Oczywiście na bieżąco śledzimy i wdrażamy zalecenia i wytyczne władz lokalnych, zapewniając, że bezpieczeństwo pracowników i klientów jest dla nas priorytetem.

A jak wygląda podejście do pracowników, którzy mają dzieci pod opieką?

– Na tych stanowiskach, gdzie było to możliwe, wprowadziliśmy jeszcze bardziej elastyczne podejście do godzin rozpoczęcia i zakończenia dnia pracy. Wprowadziliśmy również zalecenie korzystania w jak największym stopniu z pracy zdalnej, tak aby móc zapewnić bezpieczeństwo oraz ułatwić łączenie życia zawodowego z nowymi codziennymi obowiązkami związanymi właśnie z koniecznością opieki nad swoimi dziećmi.

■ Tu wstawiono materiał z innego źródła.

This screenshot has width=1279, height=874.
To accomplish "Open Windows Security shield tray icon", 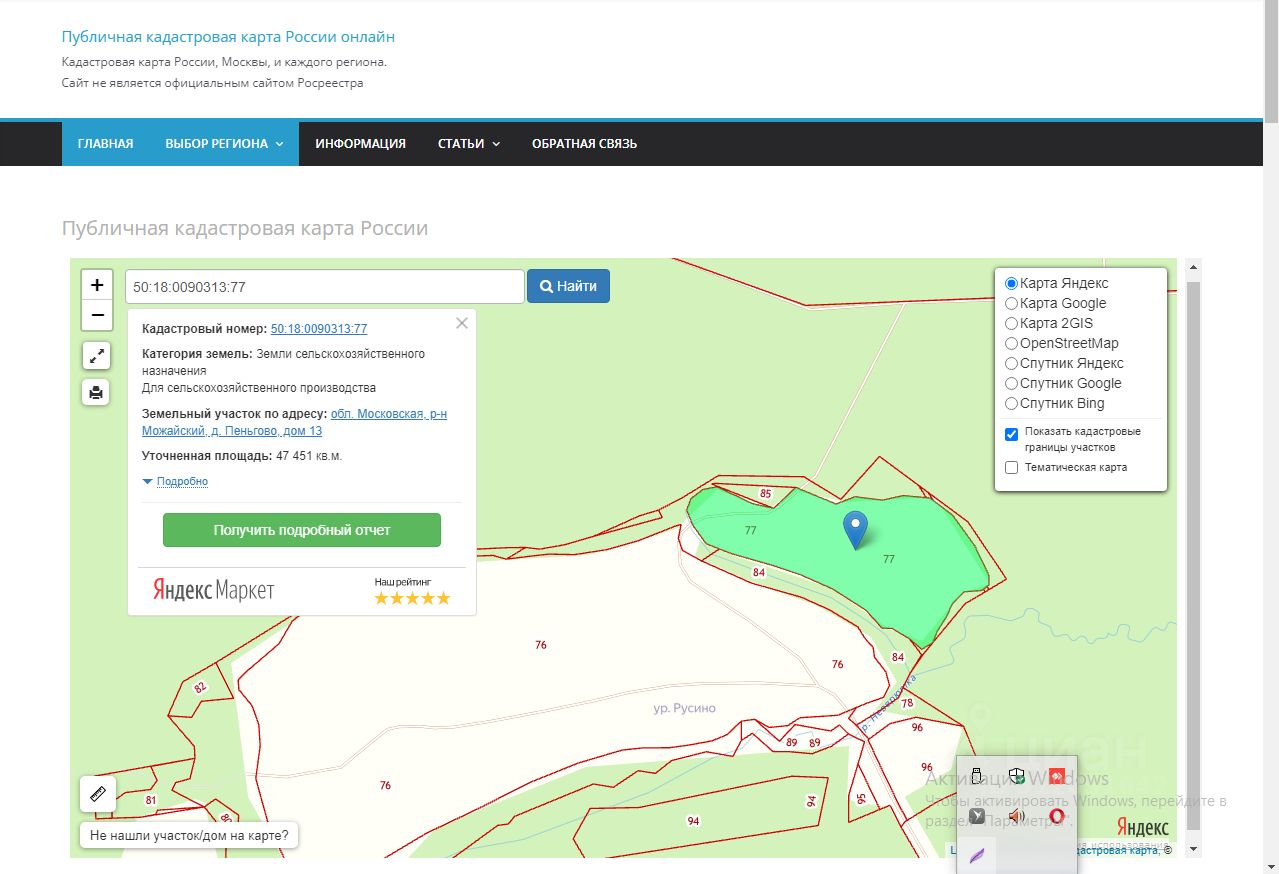I will 1016,777.
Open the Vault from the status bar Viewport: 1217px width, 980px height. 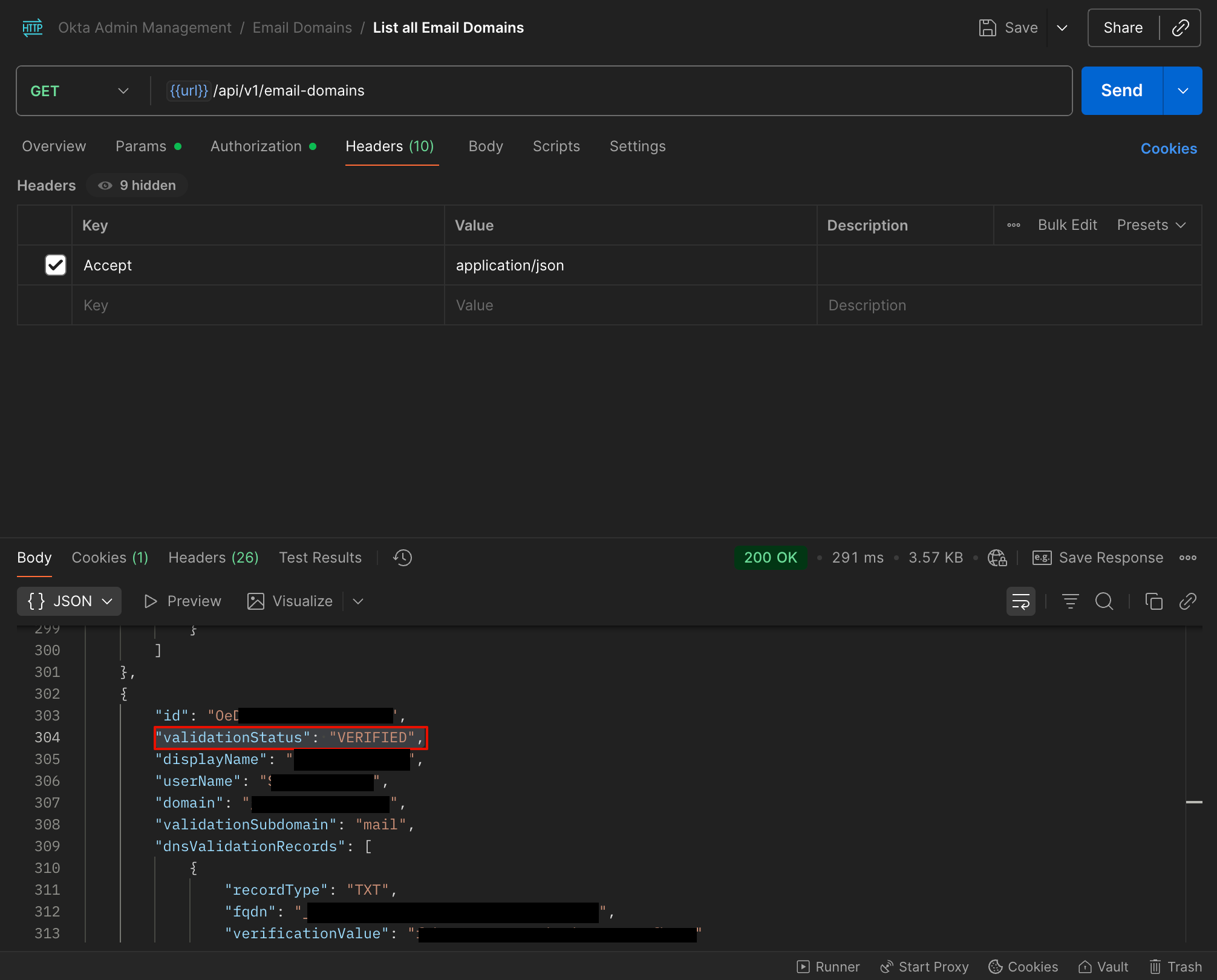click(x=1103, y=967)
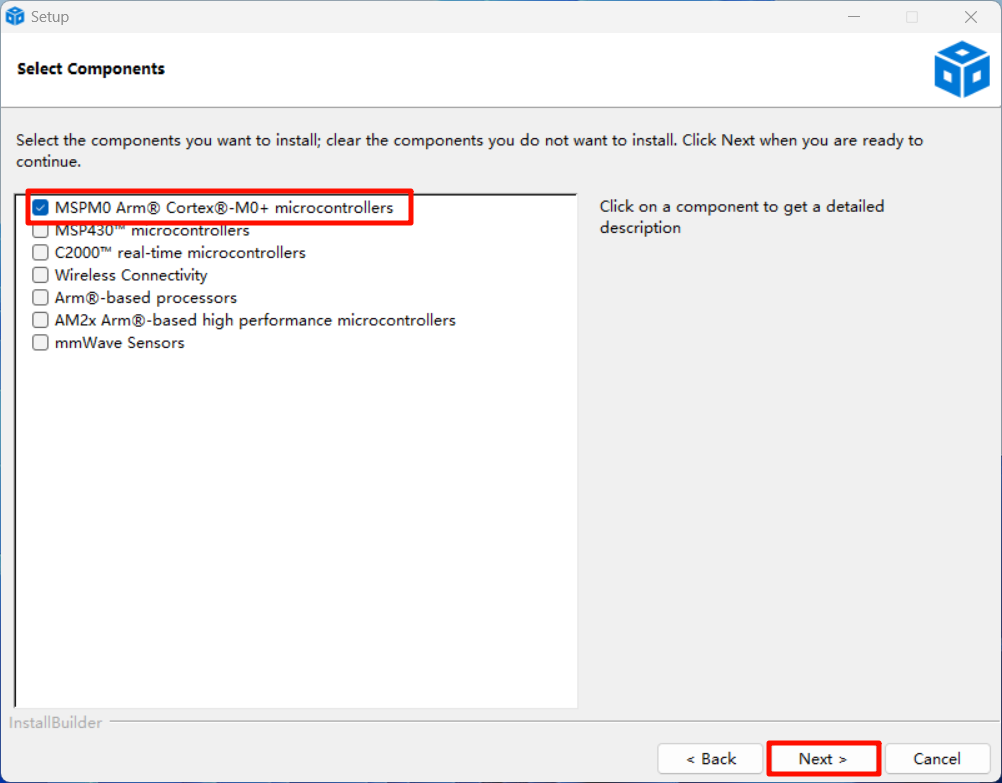Highlight the C2000 real-time microcontrollers label
This screenshot has width=1002, height=783.
(180, 253)
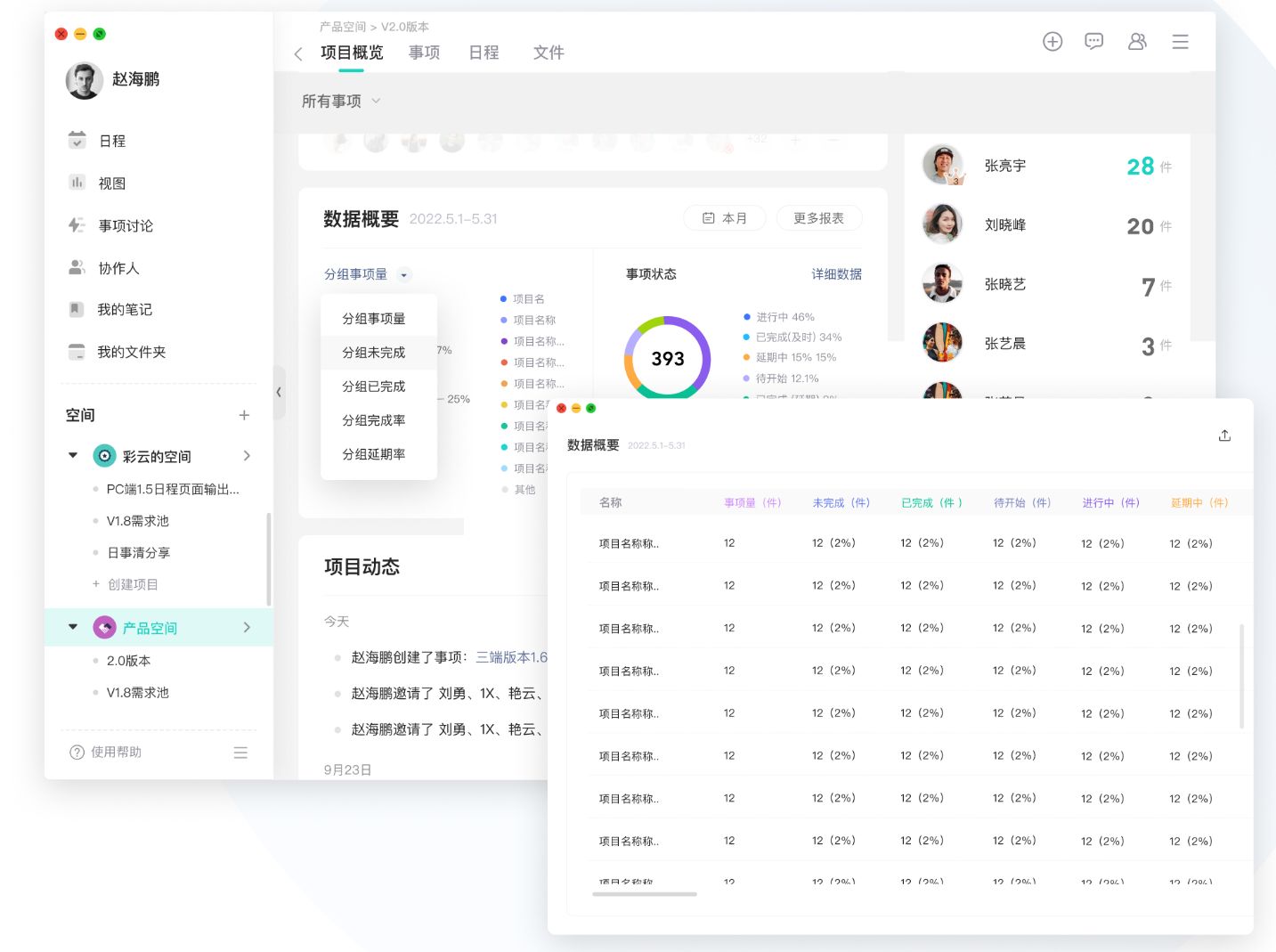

Wprowadziliśmy również zalecenie korzystania w jak największym stopniu z pracy zdalnej.

W okresie od 15 marca do 12 kwietnia 2020 r. IKEA dofinansowywała 20-procentową różnicę do wysokości pełnego wynagrodzenia rodziców korzystających z zasiłku opiekuńczego. Samotni rodzice we wspomnianym okresie mieli także możliwość pozostania z dzieckiem w domu nawet, jeżeli ukończyło ono 8 lat (do ukończonych 12 lat) oraz zapewniliśmy wsparcie w wysokości pełnego wynagrodzenia za okres maksymalnie 10 dni szkolnych. W trakcie zamknięcia sklepów osoby wykonujące tam pracę miały zapewnione posiłki za 1 zł, a także możliwość dokonywania zakupów z większymi niż dotychczas rabatami, np. dodatkowe 50% zniżki na zakup produktów spożywczych w naszym Sklepiku Szwedzkim IKEA.

Rozmowę przeprowadziła Aleksandra Wróbel.